Stored data entries:

··········

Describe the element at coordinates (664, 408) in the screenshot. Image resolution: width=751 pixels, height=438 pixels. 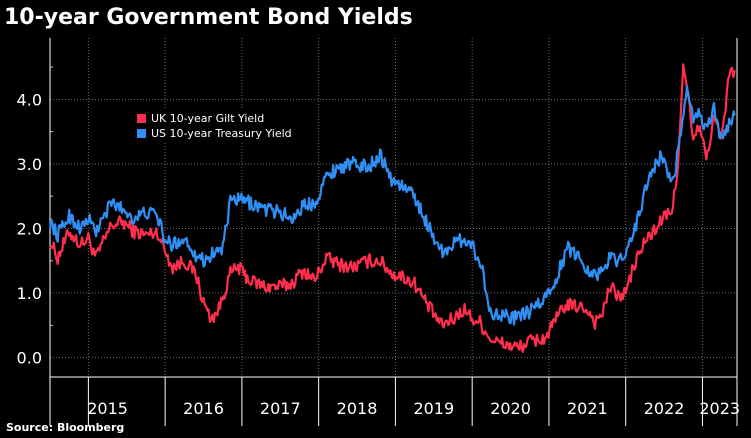
I see `x-tick-label: 2022` at that location.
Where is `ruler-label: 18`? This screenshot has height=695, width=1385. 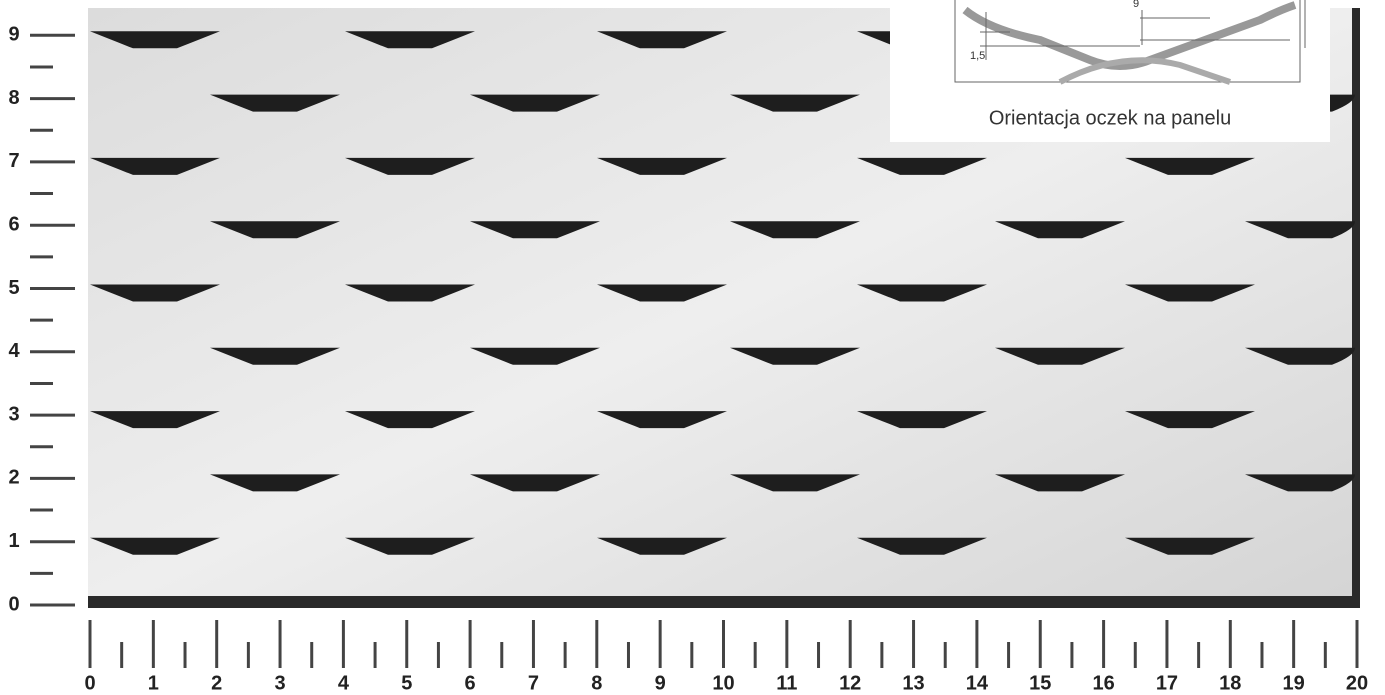
ruler-label: 18 is located at coordinates (1230, 683).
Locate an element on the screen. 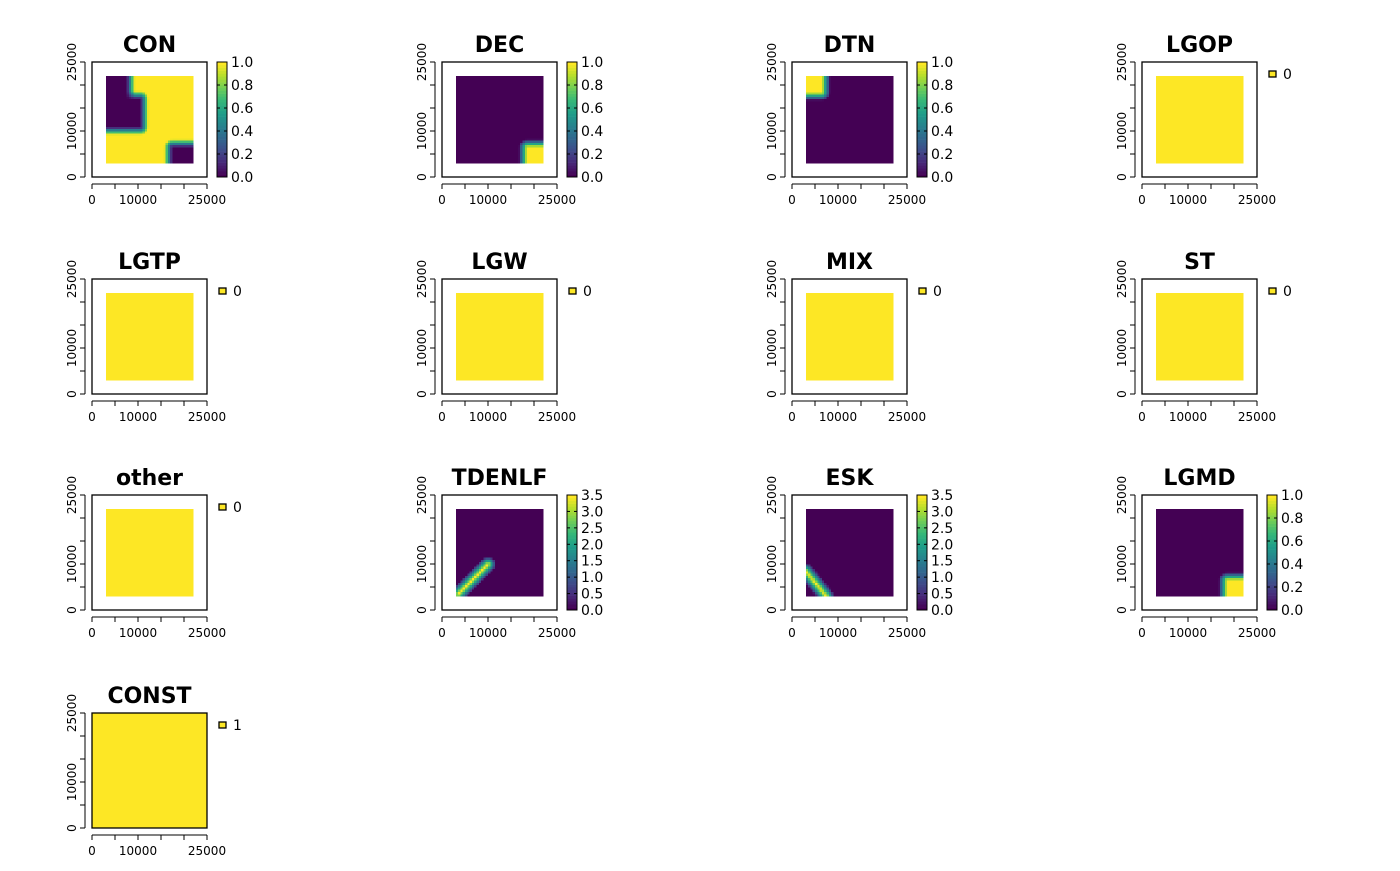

··········

• [WORK ORDER] Copy the rows above word for word, leaving out the pictures.

• [EXERCISE RESPONSE]
Describe the element at coordinates (664, 408) in the screenshot. Image resolution: width=751 pixels, height=438 pixels. 
I see `x-tick-label: 2022` at that location.
Where is `ruler-label: 18`? This screenshot has height=695, width=1385. 
ruler-label: 18 is located at coordinates (1230, 683).
Locate an element on the screen. 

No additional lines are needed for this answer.